Though, this is just a guess, and I could be completely wrong.
 
I don't think it's possible to tell what you did wrong unless you give more details of your calculation. Did you start with something like this

[tex] \frac{1}{x} = \frac{1}{x} (Dx) = D\Big(\frac{1}{x}x\Big) - \Big(D\frac{1}{x}\Big)x = D\Big(\frac{1}{x}x\Big)+\frac{1}{x}?[/tex]

But I'm not ending up into any paradox if I perform the integration by parts with this. You just get

[tex] \int_a^b \frac{1}{x}dx = \frac{b}{b} - \frac{a}{a} + \int_a^b\frac{1}{x}dx.[/tex]
 
im not using a definite integral in my calculation. there aren't any limits "a" and "b"
 
Ah, but it's a trick! There is really no such thing as an indefinite integral. The notation

[tex]\int f(x) \; dx[/tex]

is really just shorthand for

[tex]\int_a^x f(t) \; dt[/tex]

for some arbitrary constant a. If you write it out like this, so that a is consistent, then you will resolve the paradox.

Alternatively, you could be absolutely pedantic about your arbitrary constant C:

[tex]\int \left( \frac{d}{dx} f(x) \right) dx = f(x) + C[/tex]
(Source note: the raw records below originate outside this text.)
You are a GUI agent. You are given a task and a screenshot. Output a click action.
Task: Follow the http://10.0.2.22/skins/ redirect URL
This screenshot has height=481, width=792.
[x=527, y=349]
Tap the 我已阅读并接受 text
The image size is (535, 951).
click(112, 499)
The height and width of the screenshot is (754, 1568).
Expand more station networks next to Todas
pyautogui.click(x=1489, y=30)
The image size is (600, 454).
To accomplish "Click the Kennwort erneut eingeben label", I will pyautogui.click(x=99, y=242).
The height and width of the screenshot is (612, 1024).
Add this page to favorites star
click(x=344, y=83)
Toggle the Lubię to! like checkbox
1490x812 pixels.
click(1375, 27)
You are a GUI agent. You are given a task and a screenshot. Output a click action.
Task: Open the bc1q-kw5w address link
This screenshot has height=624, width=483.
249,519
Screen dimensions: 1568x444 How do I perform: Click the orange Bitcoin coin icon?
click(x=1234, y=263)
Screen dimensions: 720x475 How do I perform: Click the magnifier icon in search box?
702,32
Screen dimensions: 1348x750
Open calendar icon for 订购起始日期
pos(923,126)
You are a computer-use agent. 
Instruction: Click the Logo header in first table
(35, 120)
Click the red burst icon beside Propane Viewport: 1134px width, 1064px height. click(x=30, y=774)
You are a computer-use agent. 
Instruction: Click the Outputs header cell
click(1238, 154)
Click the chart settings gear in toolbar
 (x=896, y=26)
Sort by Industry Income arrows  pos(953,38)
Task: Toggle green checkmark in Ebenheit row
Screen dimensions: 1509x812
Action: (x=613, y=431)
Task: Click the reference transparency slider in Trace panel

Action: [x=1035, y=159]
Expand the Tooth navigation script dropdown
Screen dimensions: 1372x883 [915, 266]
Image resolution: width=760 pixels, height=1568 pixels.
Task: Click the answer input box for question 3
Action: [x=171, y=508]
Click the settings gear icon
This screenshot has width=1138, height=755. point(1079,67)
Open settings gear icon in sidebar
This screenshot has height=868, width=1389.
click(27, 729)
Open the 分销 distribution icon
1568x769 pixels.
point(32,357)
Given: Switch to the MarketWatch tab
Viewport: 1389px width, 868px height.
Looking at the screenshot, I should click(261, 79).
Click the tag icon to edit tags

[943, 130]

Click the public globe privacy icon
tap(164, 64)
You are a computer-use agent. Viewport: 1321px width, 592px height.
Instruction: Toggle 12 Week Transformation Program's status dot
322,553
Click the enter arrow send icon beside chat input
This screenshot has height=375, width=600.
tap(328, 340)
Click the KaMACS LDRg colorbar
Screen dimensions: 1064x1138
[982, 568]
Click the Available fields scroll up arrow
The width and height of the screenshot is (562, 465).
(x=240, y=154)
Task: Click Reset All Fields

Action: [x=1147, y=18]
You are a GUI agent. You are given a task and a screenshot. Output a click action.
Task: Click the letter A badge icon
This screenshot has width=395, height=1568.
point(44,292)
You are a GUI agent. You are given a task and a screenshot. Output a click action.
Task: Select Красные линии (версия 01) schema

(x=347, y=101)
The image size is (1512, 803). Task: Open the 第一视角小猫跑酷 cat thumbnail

and you'll note that it is certainly true that

0 = 1 + C

for some C.
 
erjkism said:
im not using a definite integral in my calculation. there aren't any limits "a" and "b"

In a sense, the integral functions are definite integrals too. If F(x) is chosen so that its derivative is f(x), then it is

[tex] F(x) = \int_{x_0}^x f(u) du[/tex]

with some [itex]x_0[/itex].

Your problem seems to be, that you are using a formula

[tex] \int fg' dx = fg - \int f'g dx[/tex]

without knowing what it means. My advice is that try to understand how the formula is derived, and everything should get clearer.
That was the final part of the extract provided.